Activity: Would you copy all lines in the data that contain the word "computer"?

Provided material:
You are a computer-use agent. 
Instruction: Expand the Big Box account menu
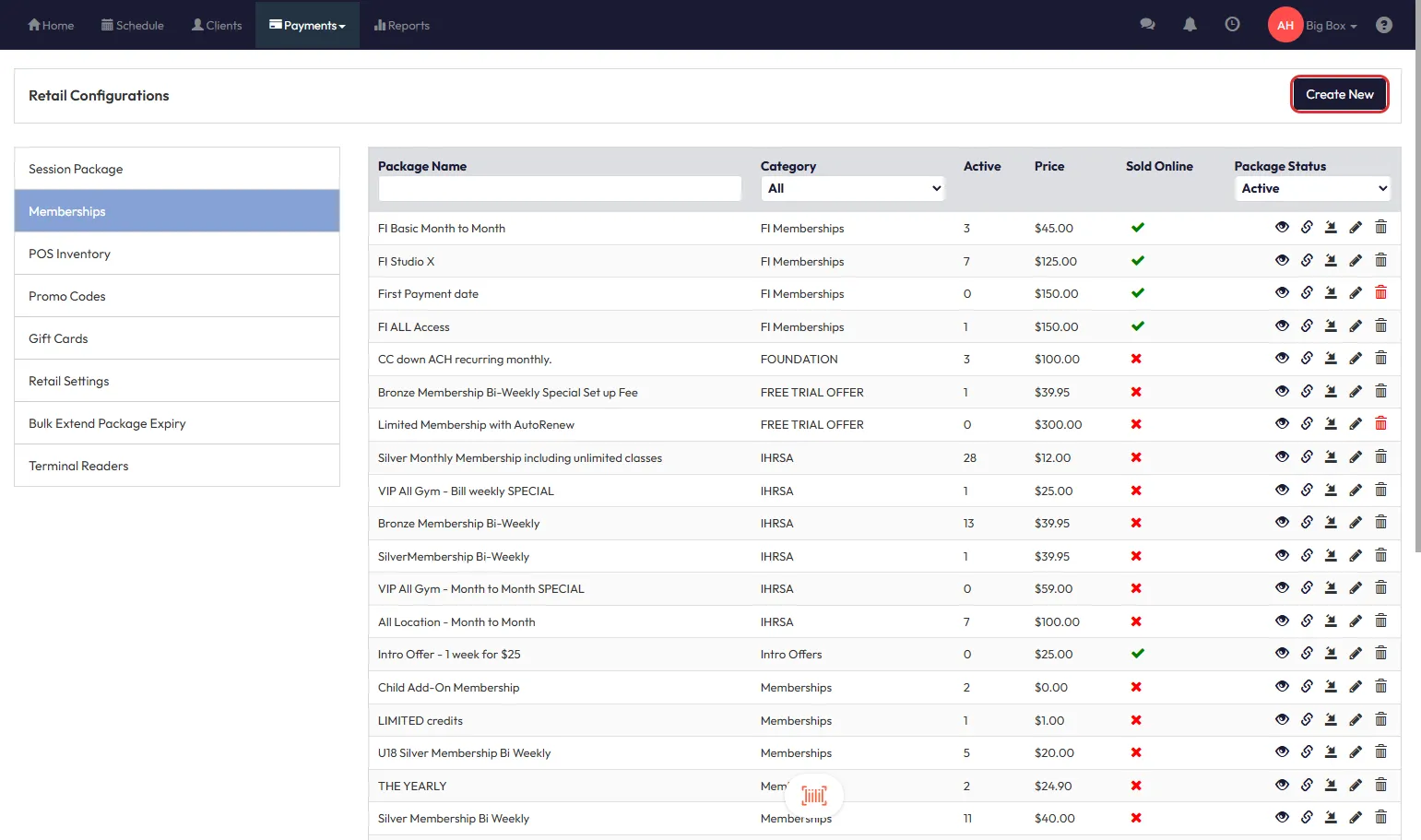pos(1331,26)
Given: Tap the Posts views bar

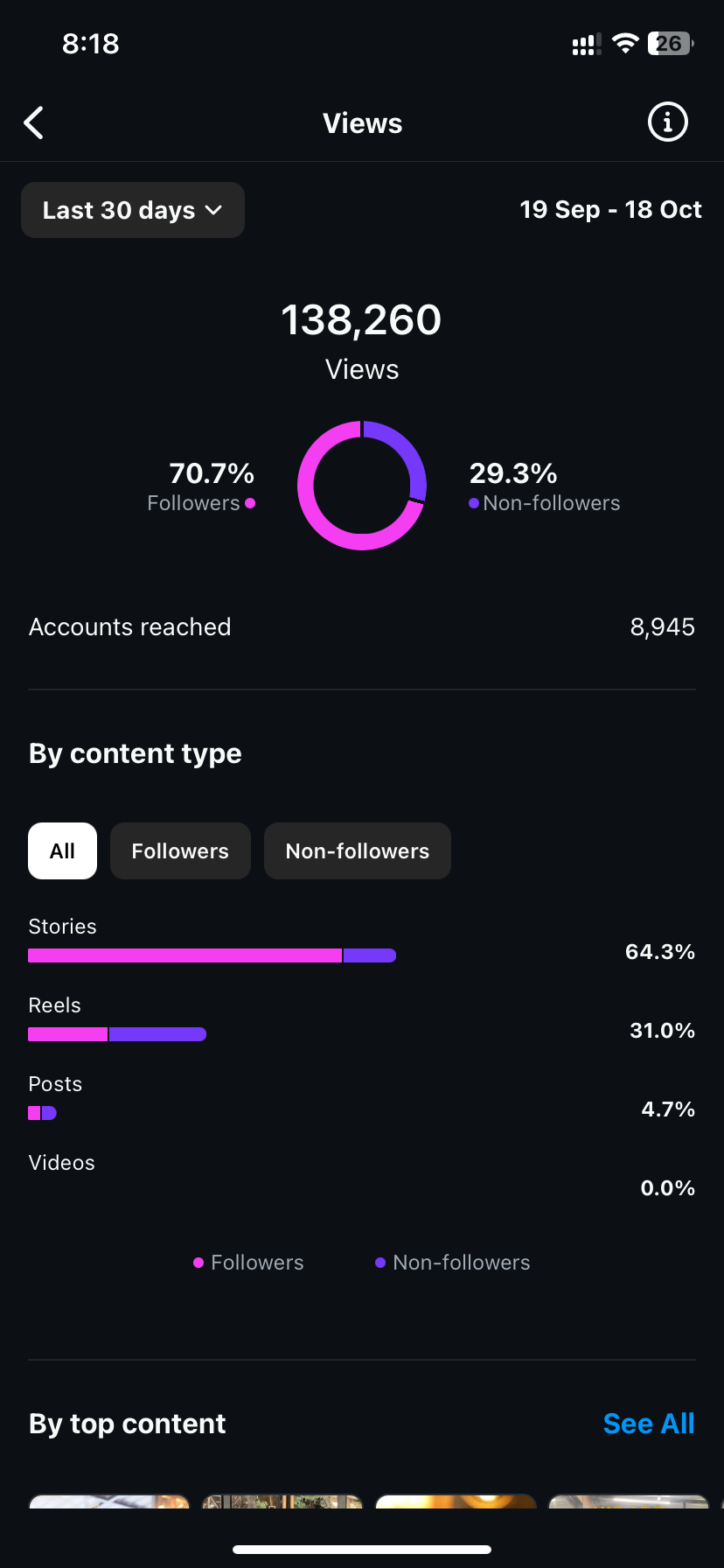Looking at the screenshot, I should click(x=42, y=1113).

==

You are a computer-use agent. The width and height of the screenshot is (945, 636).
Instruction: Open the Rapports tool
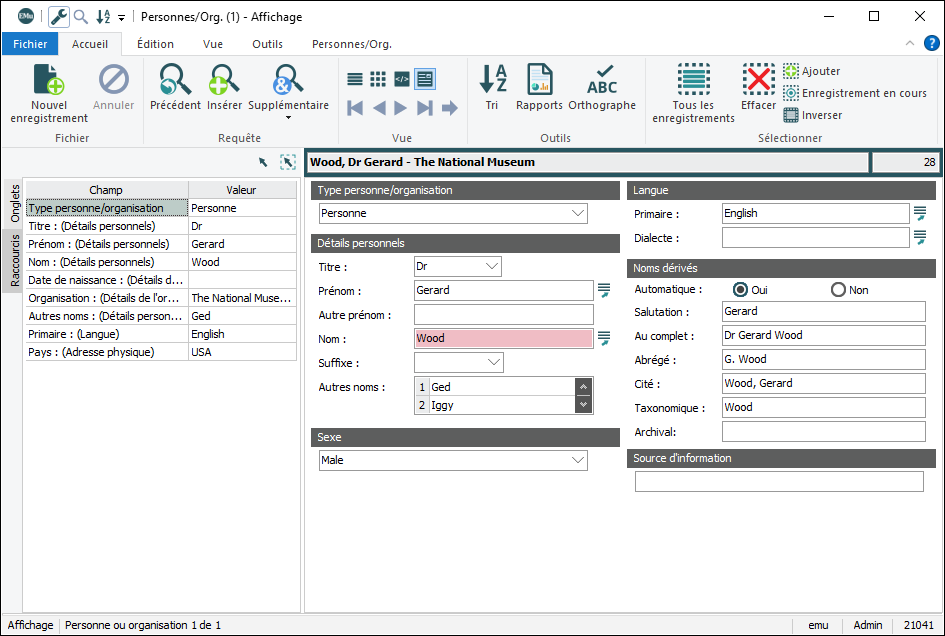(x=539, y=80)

---

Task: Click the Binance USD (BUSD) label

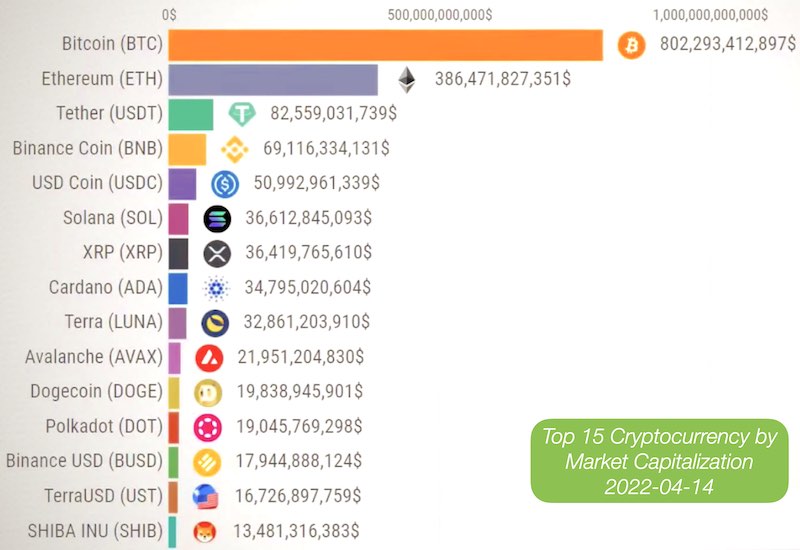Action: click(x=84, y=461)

Solution for this task:
You are a computer-use agent. 
You are a computer-use agent. The width and height of the screenshot is (945, 636).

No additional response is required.